A newly popular ‘alternative’ way to get a logo design is to go through one of the many logo design contest or crowdsourcing websites that are popping up all over the internet. However, are these a good idea? Can business owners really get a logo design of equal quality for a far smaller price? This is the issue we are examining here.

The terms “crowdsourcing” and “logo design contest” are often used interchangeably, although there are a few subtle differences between the two. While the word crowd-sourcing in the world of logo design refers almost exclusively to logo contests, the term is also used for more legitimate business pursuits. When you are using crowdsourcing, for example, to gain organizational insight or to get in touch with your customer base, then it can be a viable and valuable activity. In this context, you are asking a select group of consumers to be creators, with payment agreed upon in advance or no payment at all. They are not asked to perform highly specialized work, merely to offer a real world perspective.

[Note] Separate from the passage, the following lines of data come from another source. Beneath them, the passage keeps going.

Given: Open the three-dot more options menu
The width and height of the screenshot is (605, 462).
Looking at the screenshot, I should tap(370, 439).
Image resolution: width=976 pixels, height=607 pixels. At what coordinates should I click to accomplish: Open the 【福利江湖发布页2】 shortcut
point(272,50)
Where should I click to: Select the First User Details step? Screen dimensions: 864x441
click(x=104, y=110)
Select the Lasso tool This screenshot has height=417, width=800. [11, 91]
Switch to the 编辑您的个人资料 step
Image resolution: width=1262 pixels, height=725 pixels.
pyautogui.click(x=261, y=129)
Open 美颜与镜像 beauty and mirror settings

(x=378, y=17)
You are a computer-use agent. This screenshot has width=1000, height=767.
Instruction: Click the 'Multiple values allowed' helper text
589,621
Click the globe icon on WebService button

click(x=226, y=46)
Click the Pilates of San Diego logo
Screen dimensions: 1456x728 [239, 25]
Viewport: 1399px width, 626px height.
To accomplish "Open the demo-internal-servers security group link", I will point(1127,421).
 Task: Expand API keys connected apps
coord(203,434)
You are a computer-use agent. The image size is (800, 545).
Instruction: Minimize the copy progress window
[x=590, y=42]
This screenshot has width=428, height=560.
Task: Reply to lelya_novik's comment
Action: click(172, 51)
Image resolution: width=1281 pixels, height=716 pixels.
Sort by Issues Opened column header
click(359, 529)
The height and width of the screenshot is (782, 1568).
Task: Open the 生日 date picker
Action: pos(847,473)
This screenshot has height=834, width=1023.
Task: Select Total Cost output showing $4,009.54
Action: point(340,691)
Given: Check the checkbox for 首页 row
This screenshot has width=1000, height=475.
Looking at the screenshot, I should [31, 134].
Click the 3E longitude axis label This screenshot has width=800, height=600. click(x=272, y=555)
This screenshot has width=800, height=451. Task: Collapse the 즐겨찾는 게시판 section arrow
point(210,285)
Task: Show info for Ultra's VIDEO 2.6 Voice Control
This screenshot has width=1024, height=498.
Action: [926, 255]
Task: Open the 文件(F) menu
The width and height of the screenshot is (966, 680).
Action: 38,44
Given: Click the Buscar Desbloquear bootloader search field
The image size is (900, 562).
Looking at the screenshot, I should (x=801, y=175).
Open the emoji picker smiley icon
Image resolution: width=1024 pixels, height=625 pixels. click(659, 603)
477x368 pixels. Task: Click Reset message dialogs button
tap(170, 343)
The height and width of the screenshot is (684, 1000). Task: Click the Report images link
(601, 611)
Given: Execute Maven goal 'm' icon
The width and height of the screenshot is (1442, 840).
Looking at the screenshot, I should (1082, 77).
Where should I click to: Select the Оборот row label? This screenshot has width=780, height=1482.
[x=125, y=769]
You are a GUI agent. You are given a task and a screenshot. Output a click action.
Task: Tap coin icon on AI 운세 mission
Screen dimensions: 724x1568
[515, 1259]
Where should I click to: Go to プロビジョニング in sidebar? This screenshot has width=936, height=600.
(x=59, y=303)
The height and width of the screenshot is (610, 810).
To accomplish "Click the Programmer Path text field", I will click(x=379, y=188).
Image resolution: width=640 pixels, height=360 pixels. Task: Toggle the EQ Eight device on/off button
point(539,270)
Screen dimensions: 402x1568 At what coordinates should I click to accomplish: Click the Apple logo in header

However, in logo design the term refers almost exclusively to asking a group of amateur designers to submit logos with the expectation that a winner will be chosen and paid—in other words, a contest.

Who Benefits from Crowdsourcing?

Logo design, like any skilled service, can be expensive. Many business owners, bogged down with start up expenses, are looking to save pennies at every turn. If you can get an adequate logo for just a little less money, why not?

Further, crowd sourcing at first glance seems to offer an even better product than traditional logo design agencies. It’s easy to see how a huge group of talented people can produce a better pool of ideas than a single designer or even four or five designers, however talented and trained. Crowd sourcing usually takes slightly less time upfront for business owners than traditional logo design—no meetings with designers or offering feedback on a constantly evolving work until it is just perfect. Instead, you simply commission a ton of logos and pay for the one you want. No contract, no emails, no phone calls, no problem.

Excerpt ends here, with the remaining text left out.